Last modified: Wednesday, February 13, 2013
Indiana University quake detection experiment registers North Korean blast
FOR IMMEDIATE RELEASE
Feb. 13, 2013
BLOOMINGTON, Ind. -- An Indiana University geophysical experiment detected seismic signals from the reported nuclear device that North Korea detonated this week.
The experiment involves the deployment of up to 140 state-of-the-art seismographs across a broad swath of the Midwest, from Missouri through southern Illinois and Indiana, through western and central Kentucky. The experiment is part of a collaborative National Science Foundation project being carried out by researchers at IU Bloomington, Purdue University, the University of Illinois and the Indiana and Illinois geological surveys.
Michael Hamburger, professor in the Department of Geological Sciences in the IU College of Arts and Sciences, said some seismographs in the network detected the North Korean blast around 10:10 p.m.

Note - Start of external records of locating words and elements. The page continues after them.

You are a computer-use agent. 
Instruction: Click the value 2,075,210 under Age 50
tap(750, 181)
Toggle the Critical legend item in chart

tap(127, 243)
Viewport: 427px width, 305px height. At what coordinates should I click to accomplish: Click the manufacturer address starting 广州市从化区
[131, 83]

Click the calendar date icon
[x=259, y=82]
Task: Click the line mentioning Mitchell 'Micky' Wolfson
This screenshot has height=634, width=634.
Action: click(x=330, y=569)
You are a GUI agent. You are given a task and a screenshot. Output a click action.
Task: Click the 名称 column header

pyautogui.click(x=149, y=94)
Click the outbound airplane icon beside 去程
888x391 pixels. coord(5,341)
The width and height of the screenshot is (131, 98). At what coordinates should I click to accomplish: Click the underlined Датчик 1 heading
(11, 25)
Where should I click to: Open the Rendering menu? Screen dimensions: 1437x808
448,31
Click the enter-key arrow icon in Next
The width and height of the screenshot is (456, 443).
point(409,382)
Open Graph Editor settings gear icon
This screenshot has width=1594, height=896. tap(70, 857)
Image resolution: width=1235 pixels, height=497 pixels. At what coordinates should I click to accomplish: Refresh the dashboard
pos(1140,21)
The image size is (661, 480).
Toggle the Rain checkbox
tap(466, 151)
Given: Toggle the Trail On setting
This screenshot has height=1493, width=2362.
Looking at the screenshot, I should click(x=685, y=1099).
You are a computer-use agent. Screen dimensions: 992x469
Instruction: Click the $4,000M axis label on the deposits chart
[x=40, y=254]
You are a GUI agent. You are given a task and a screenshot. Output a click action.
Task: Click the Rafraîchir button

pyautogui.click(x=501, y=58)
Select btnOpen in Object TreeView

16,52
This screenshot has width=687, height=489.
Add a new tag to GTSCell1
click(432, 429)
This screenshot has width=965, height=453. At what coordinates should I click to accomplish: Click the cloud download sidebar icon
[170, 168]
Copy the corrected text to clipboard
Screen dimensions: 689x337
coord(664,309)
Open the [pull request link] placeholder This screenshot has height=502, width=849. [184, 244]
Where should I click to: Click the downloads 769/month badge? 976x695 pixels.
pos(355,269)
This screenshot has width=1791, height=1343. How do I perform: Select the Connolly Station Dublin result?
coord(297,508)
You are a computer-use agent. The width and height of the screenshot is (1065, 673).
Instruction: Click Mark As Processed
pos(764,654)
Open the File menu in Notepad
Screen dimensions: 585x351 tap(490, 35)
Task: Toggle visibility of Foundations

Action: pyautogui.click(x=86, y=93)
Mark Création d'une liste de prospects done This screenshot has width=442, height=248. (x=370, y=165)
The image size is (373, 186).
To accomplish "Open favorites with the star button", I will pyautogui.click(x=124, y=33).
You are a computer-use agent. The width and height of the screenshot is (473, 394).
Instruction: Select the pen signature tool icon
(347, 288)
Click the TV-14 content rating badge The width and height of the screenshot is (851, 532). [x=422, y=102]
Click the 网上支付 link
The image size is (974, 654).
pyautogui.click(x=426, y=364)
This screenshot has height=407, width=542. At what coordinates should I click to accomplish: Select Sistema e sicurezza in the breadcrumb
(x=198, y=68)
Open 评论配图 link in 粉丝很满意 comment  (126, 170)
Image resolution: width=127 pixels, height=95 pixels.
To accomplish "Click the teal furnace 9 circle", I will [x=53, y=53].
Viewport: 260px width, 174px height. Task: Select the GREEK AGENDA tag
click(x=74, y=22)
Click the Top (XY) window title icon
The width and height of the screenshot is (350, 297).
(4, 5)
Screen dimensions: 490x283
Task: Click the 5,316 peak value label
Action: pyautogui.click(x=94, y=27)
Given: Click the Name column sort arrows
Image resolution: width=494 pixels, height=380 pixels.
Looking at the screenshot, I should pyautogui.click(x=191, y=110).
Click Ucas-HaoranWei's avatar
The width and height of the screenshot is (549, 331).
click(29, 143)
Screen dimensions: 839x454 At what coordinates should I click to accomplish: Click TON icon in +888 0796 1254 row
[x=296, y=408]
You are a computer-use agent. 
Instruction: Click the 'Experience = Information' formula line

Monday, about 13 minutes after it was detonated.
"Seismic recordings such as these have been one of the most powerful tools for understanding the process of nuclear proliferation and underground nuclear testing," Hamburger said. "They are currently the primary tool for verification of nuclear testing treaties."
In the case of the North Korean explosion, the most critical measurements will come from seismic stations in the Asian-Pacific region, he said. The IU experiment -- known as OIINK for its location in the Ozarks, Illinois, Indiana and Kentucky -- picked up a P-wave signal from the explosion at detectors in Missouri. With an estimated strength equivalent to an earthquake of 5.1 on the Richter scale, the explosion was barely over the threshold for detection by the experiment.
North Korea announced Tuesday that it had tested a nuclear device, drawing widespread condemnation from other nations. The explosion was reportedly stronger than tests North Korea conducted in 2006 and 2009.
Seismographs in the IU experiment, while they are used to record and study earthquake activity, routinely register energy waves from countless small explosions at quarries and surface coal mines in the region. Distinguishing natural events such as earthquakes from artificial events such as explosions is a key research area of the science of seismology, Hamburger said.
The OIINK project will eventually position up to 140 seismometers to study earthquakes and geological structure in the region. Installation began last summer, and about 70 instruments are now in place and recording seismic activity.
The $1.3 million, four-year undertaking is part of the NSF's EarthScope program, which seeks to cover the entire U.S. with a grid of detection devices for the purpose of better understanding Earth structure and seismic activity in the North American continent.